** DATA FOR THE TASK **

·····

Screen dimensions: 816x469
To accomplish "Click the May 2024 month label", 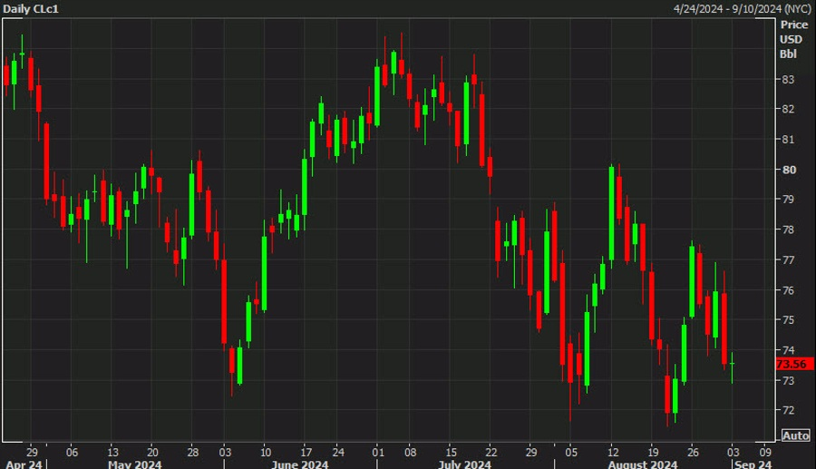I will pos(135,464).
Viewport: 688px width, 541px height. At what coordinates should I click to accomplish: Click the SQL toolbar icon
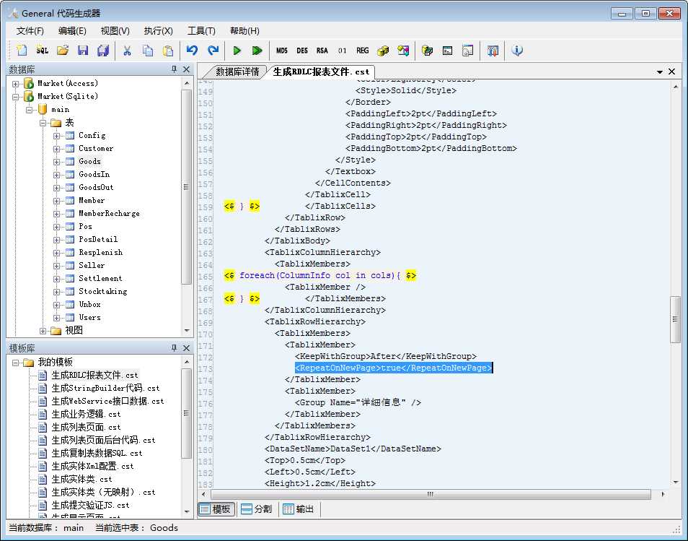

·····

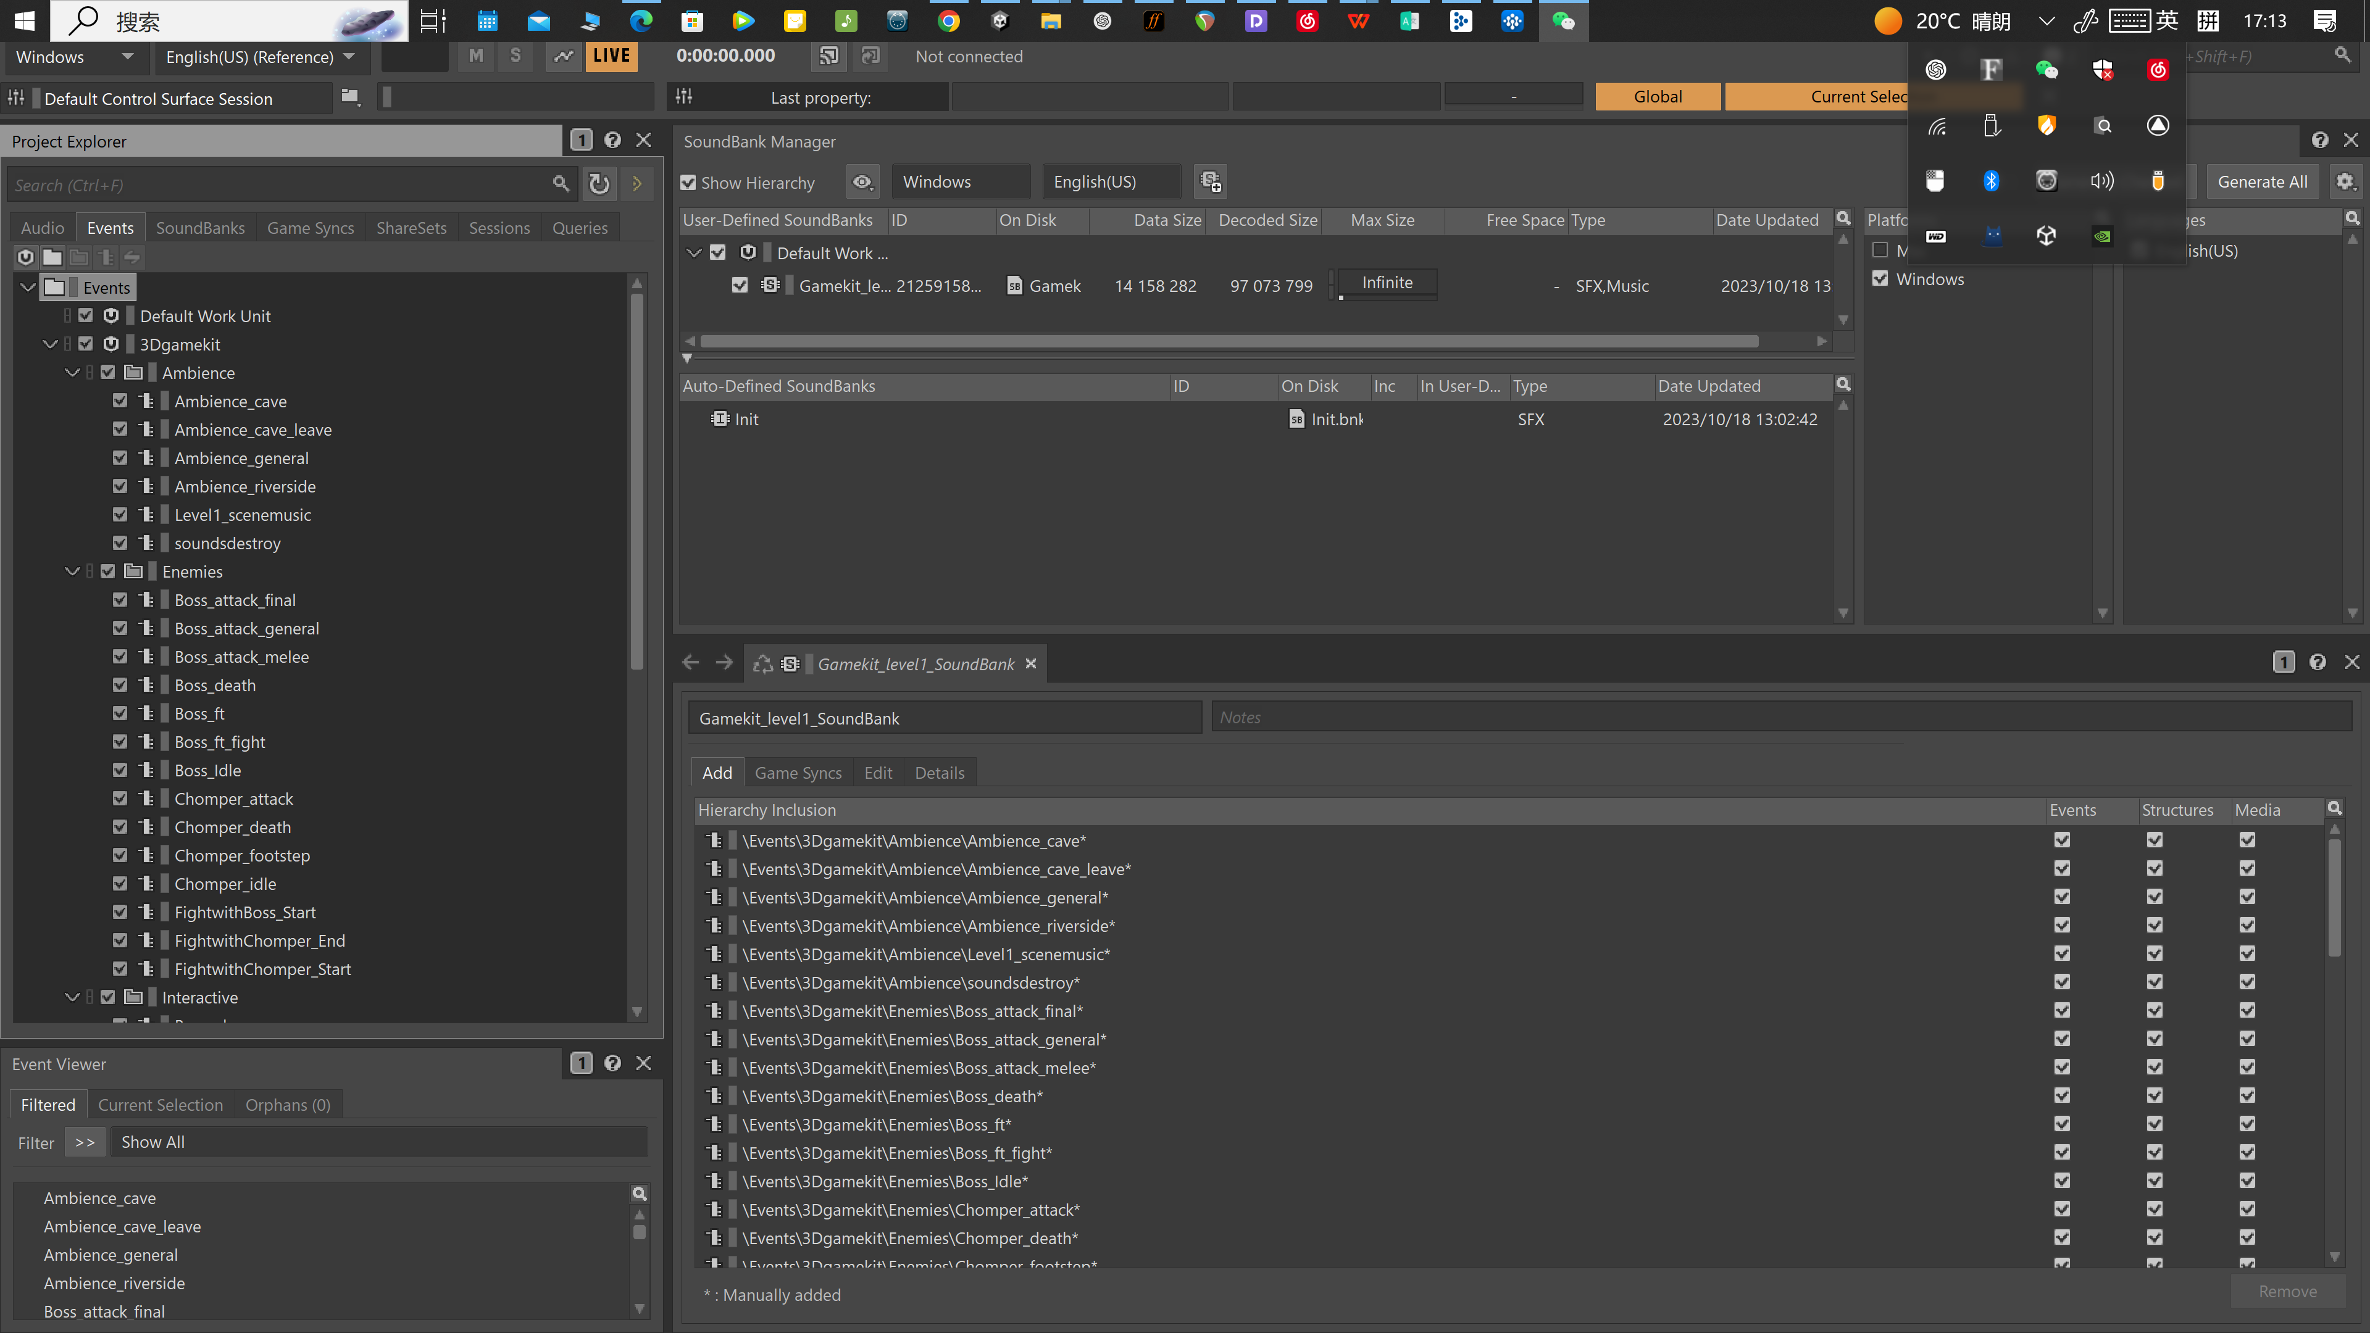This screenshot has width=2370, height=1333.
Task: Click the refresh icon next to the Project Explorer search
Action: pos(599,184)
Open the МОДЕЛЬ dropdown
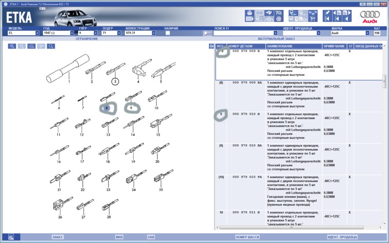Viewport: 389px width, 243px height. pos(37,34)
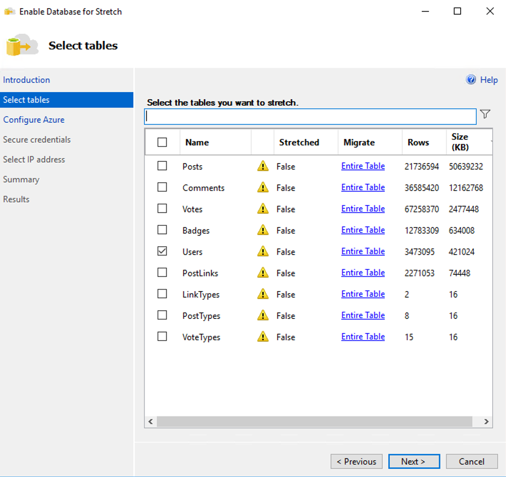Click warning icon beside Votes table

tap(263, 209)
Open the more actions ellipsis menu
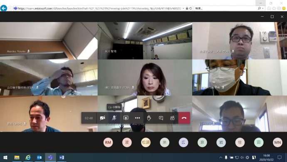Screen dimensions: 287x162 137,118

·····

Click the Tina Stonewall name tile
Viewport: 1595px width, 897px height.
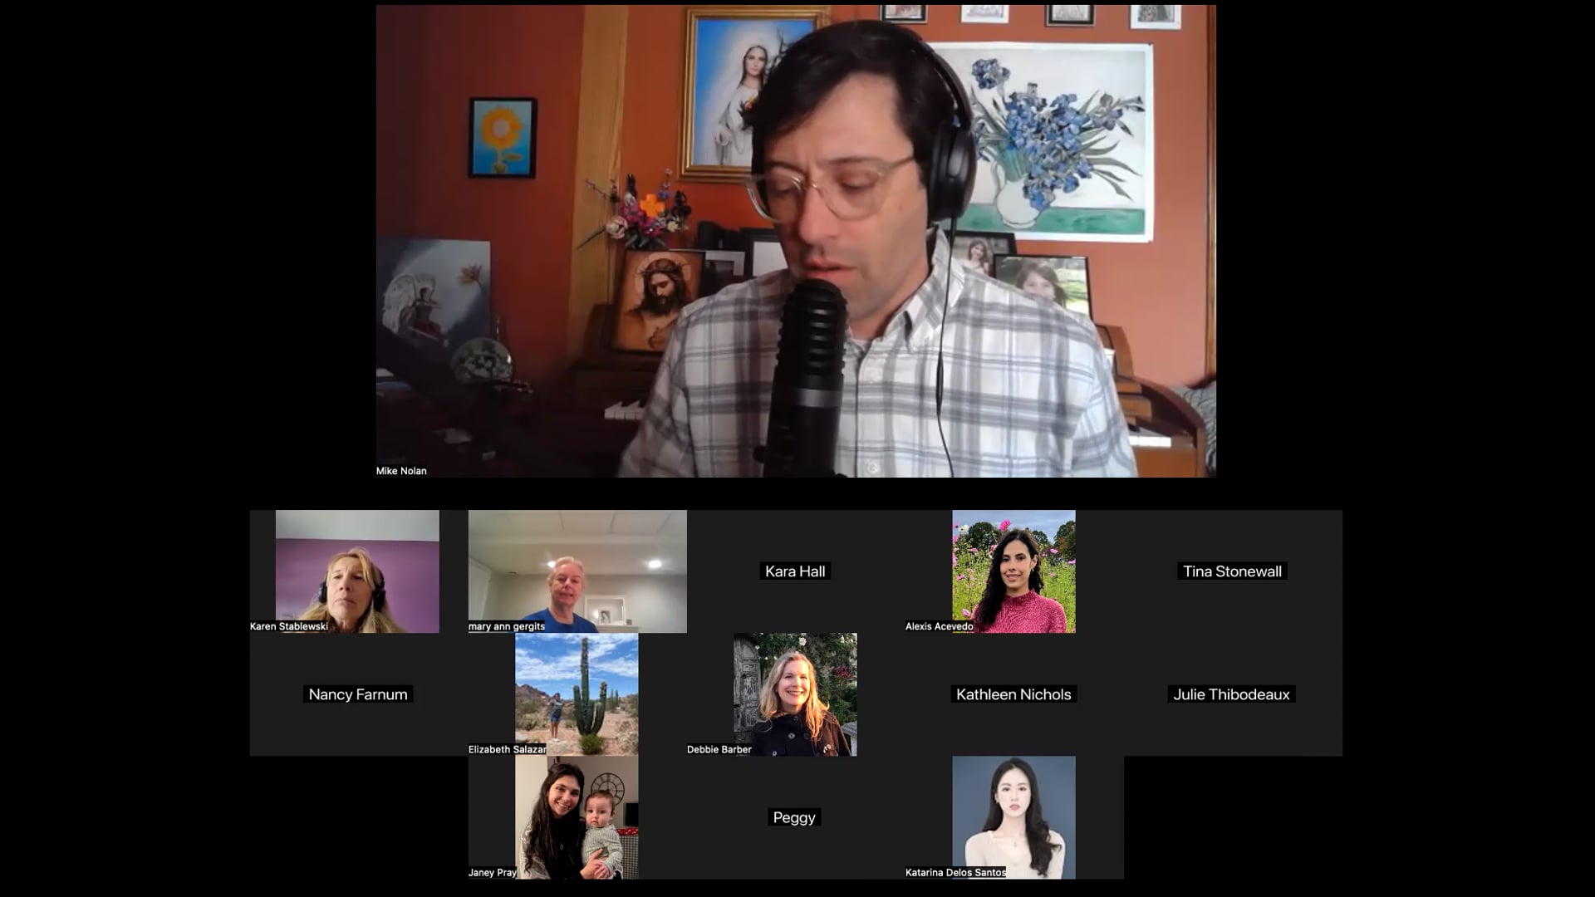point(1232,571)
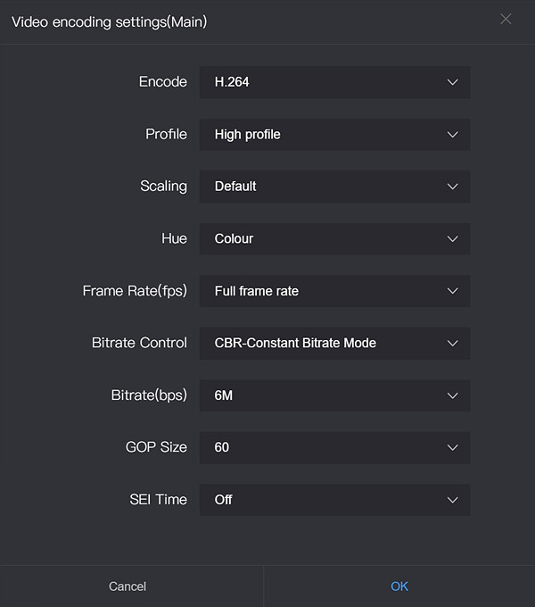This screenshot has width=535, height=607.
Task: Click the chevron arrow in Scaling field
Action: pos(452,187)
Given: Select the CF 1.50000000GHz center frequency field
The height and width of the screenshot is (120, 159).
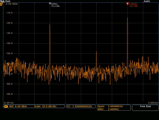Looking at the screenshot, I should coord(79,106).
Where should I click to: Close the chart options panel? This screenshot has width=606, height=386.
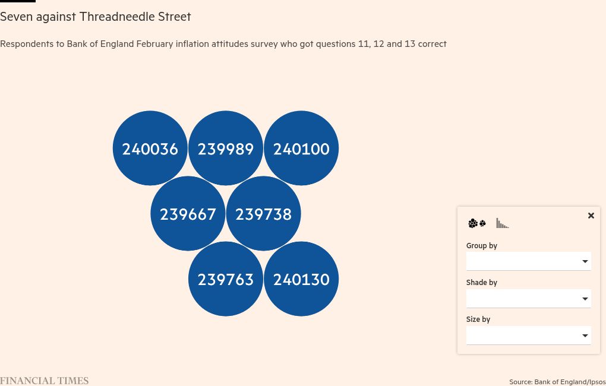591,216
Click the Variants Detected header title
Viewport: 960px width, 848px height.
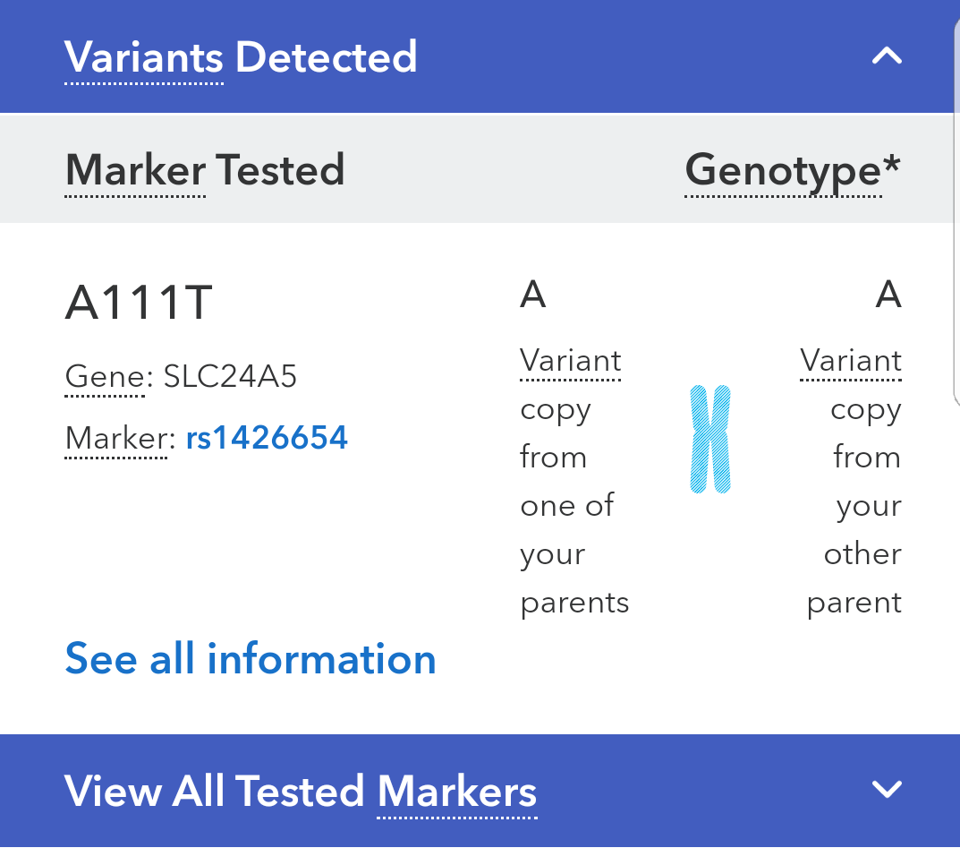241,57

·····

** SET EXERCISE **
Substitute "card" for "tile" in the items from the line with "Click the Tina Stonewall name tile" up to and including the line with "Action: pos(452,187)", leaving everything else unchanged and omitting the pictures.

** SOLUTION FOR THIS PROBLEM **
Click the Tina Stonewall name card
Viewport: 1595px width, 897px height.
point(1232,571)
This screenshot has width=535, height=607.
Task: Click the chevron arrow in Scaling field
Action: pos(452,187)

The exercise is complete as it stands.